It’s true: the Mafia tangled with the Ku Klux Klan in the 1920s. Their conflict gradually intersects the storyline of Live By Night when gangster Joe Coughlin (Ben Affleck) is dismayed to find a burning cross and hooded horsemen outside his Florida speakeasy. In real life, the mobsters had reasons to resent White Anglo-Saxon Protestants and the Klansmen hated Catholics and immigrants almost as much as blacks, but the flashpoint was illegal trafficking in booze. The Mob ran rum into the U.S. while the Klan backed Prohibition.

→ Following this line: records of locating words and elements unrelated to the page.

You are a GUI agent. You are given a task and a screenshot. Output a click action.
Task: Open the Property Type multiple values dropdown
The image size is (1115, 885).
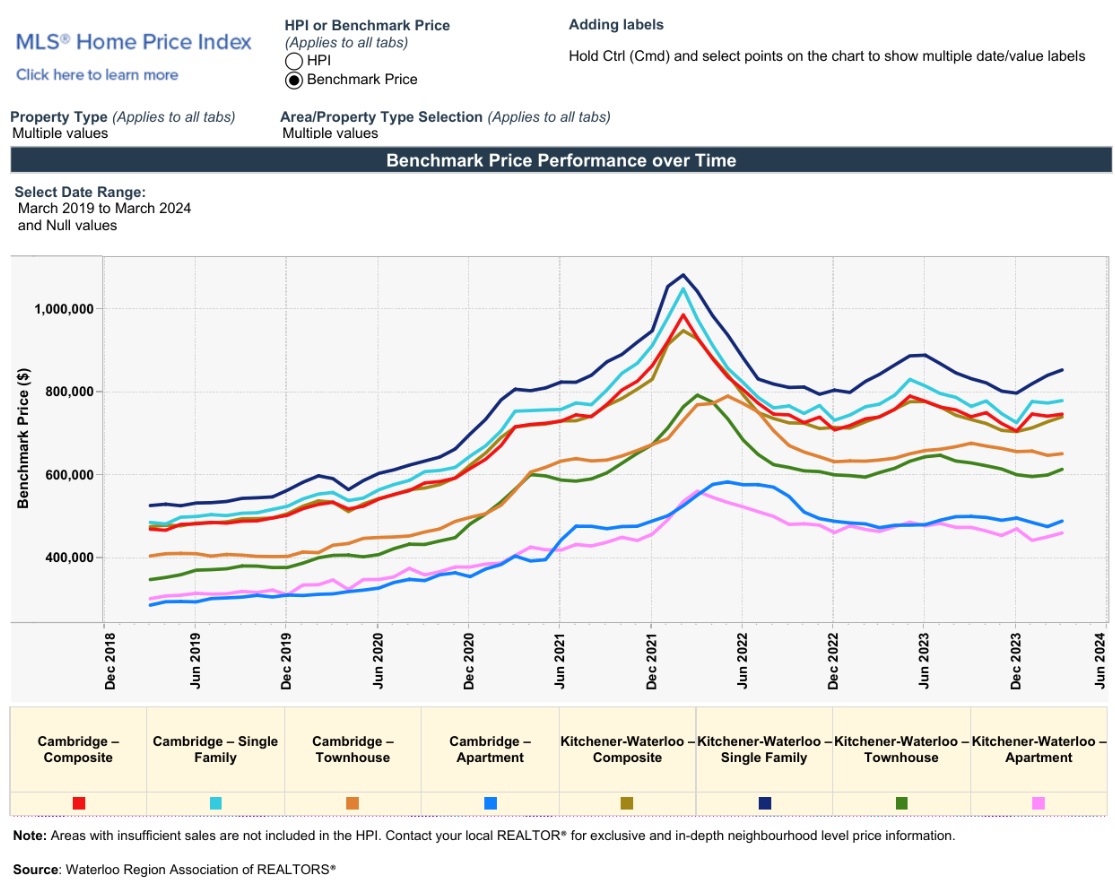pos(54,133)
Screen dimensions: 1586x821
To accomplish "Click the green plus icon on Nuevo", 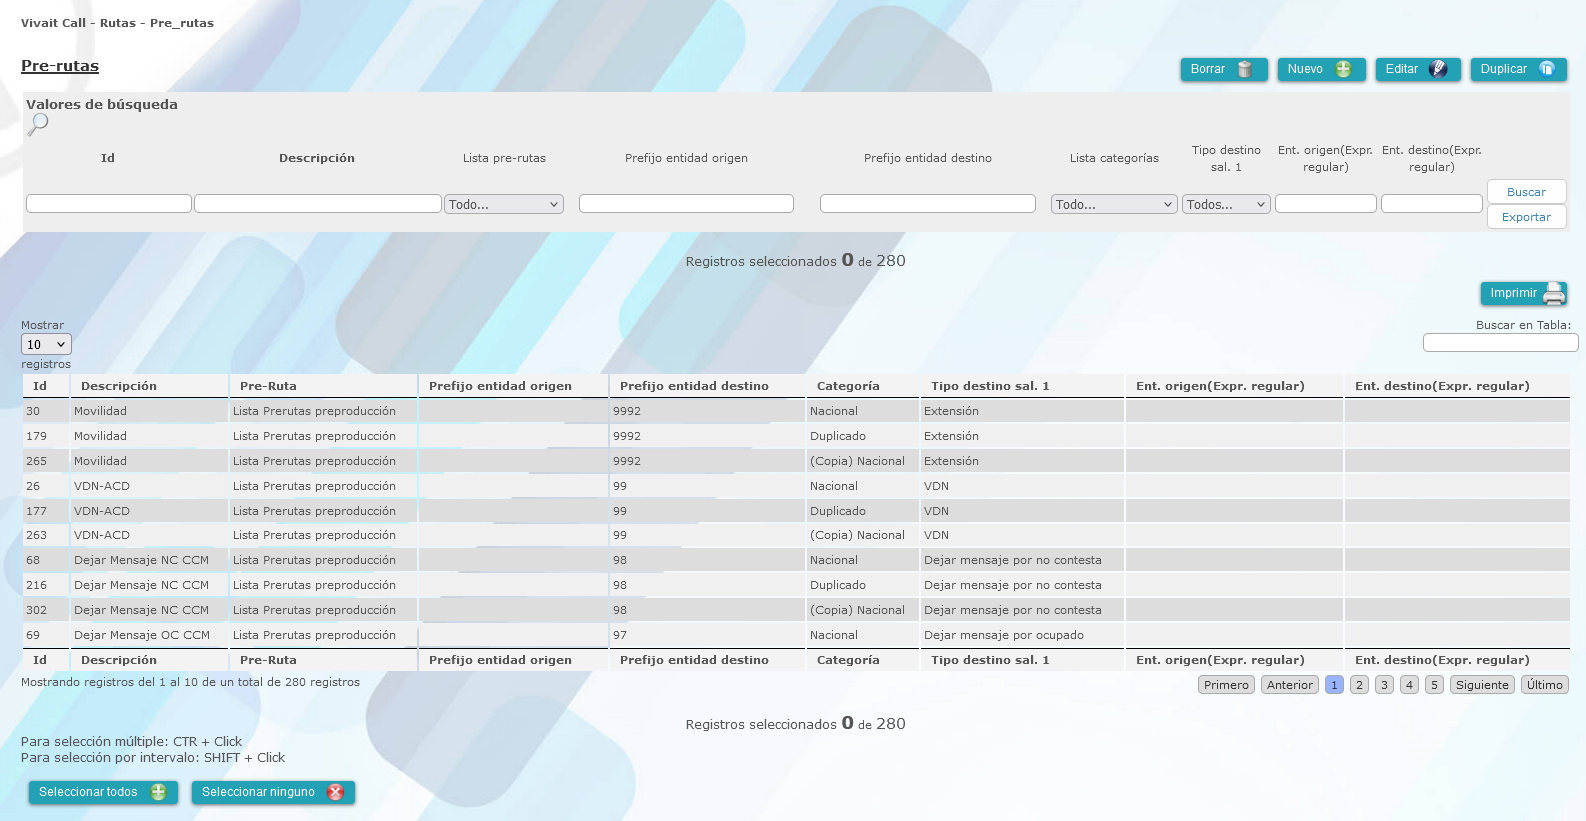I will pyautogui.click(x=1343, y=69).
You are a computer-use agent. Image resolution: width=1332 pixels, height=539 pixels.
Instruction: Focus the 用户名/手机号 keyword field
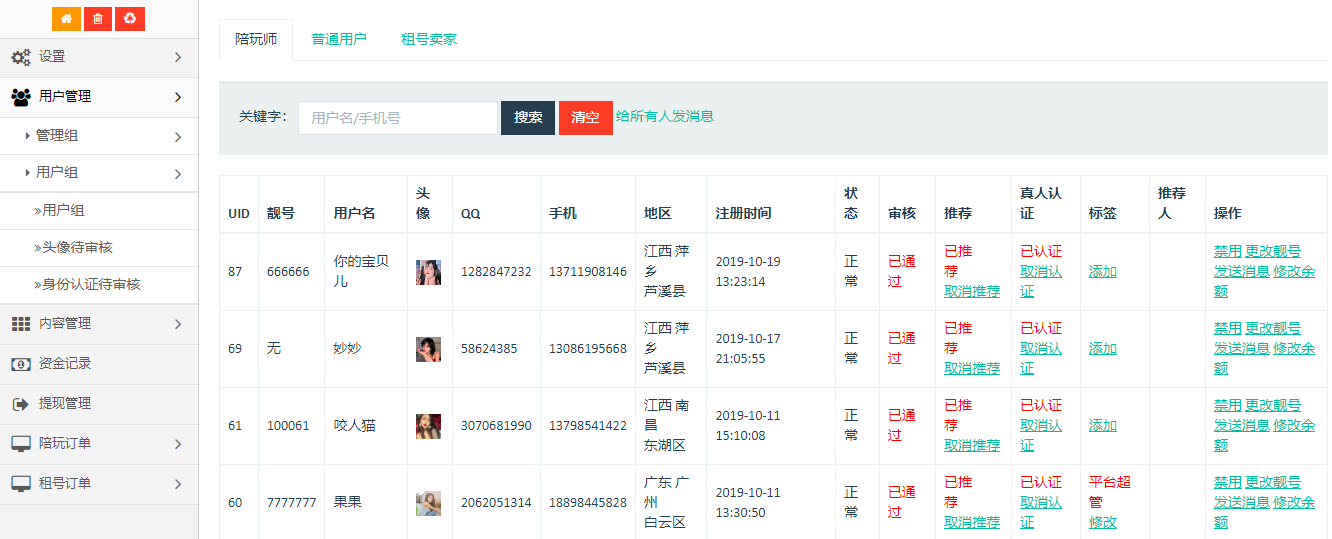tap(397, 118)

Credit Affleck for directing Live By Night with an eye toward preserving the sprawling contour of the Dennis Lehane novel from which his screenplay was adapted. The story begins in Boston where Joe, the son of a police superintendent, returns after losing his respect for social order after fighting in the trenches of World War I. He becomes a small-time criminal, a stick-up artist and bank robber with the hots for the girlfriend of prominent Irish mobster Albert White. But things go wrong. An easy heist turns into a bloody debacle and worse still, the cuckolded Irish mobster nearly kills him. Joe ends up in prison and upon release joins the Italian mob to avenge himself. White has gone into rum running in Florida and the Italians want to seize the business. Joe becomes their henchman.

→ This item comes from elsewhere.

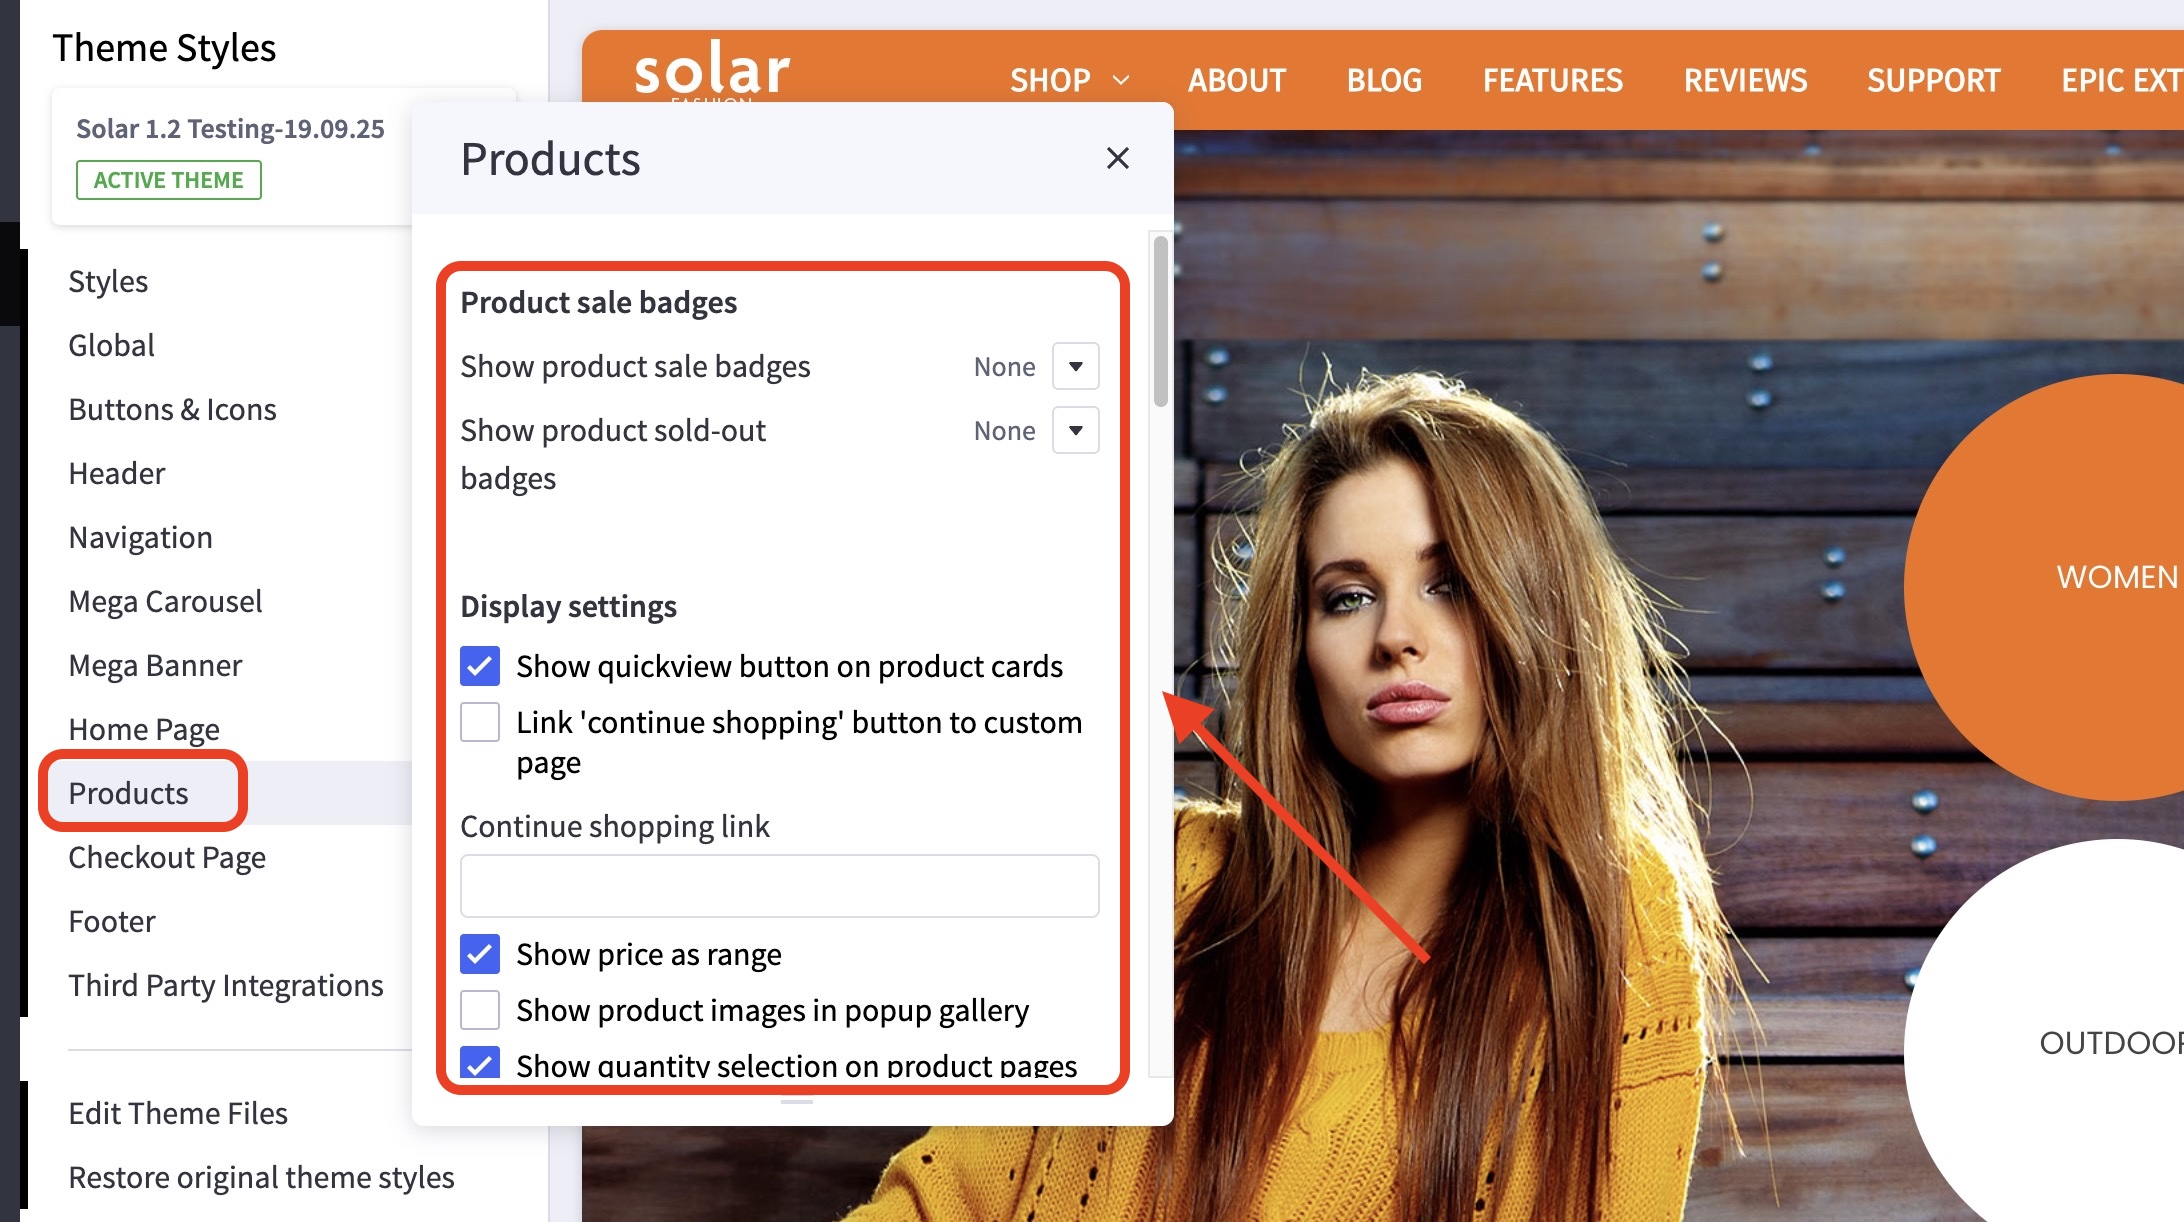Viewport: 2184px width, 1222px height.
Task: Click Restore original theme styles
Action: tap(261, 1177)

A great gangster movie needs a memorably played gangster at its center. Unfortunately, Affleck cast himself in the lead role. Affleck is mild-mannered but never mythic and despite his turn as a brooding Batman, gravitas still flees when he enters a room. There are good performances from some of the supporting cast, especially in ethnic roles both Irish and Italian, namely Brendan Gleeson as Joe’s disappointed dad, Robert Glenister as White, Remo Girone as the Italian kingpin and Chris Messina as Joe’s slaphappy sidekick. Chris Cooper is also good as the sheriff, a bemused moralist willing to accommodate himself to a fallen world.

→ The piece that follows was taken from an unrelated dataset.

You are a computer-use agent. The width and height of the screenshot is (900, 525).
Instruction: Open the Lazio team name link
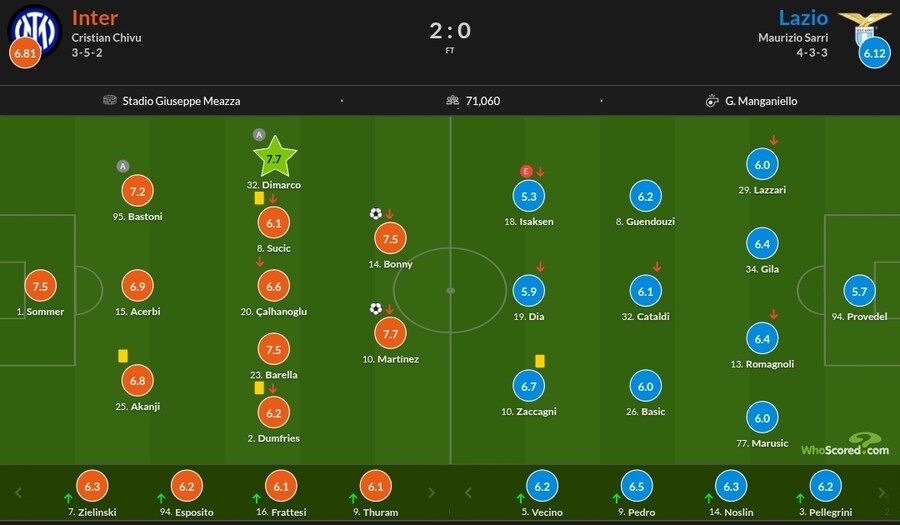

While including some smart dialogue, the screenplay suffers from unexplained leaps: The police arrive in the back alley at the moment White would have killed Joe (who called them?); Joe finds blackmail material about the sheriff’s daughter in Los Angeles (how?). And annoyingly, Affleck relies on that old device of the narrator musing long afterward on event’s about to occur. He wants to sound like a hardboiled outlaw but can’t help but sound like himself.
Yes, there is sultry sex, and Joe’s heart yearns for love; there are many colorfully staged scenes, especially once the story travels to Tampa; and yet, Live By Night won’t be mistaken for the new Godfather. Maybe it will prompt some viewers to reach for the book.